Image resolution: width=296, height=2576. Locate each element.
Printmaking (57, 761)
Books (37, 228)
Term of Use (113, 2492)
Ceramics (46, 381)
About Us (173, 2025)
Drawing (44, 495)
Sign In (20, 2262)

• **ACTION ITEM**
Restate all of the lines in the material exactly as they are.

• **OUTPUT BELOW**
Image resolution: width=296, height=2576. Locate each element.
Printmaking (57, 761)
Books (37, 228)
Term of Use (113, 2492)
Ceramics (46, 381)
About Us (173, 2025)
Drawing (44, 495)
Sign In (20, 2262)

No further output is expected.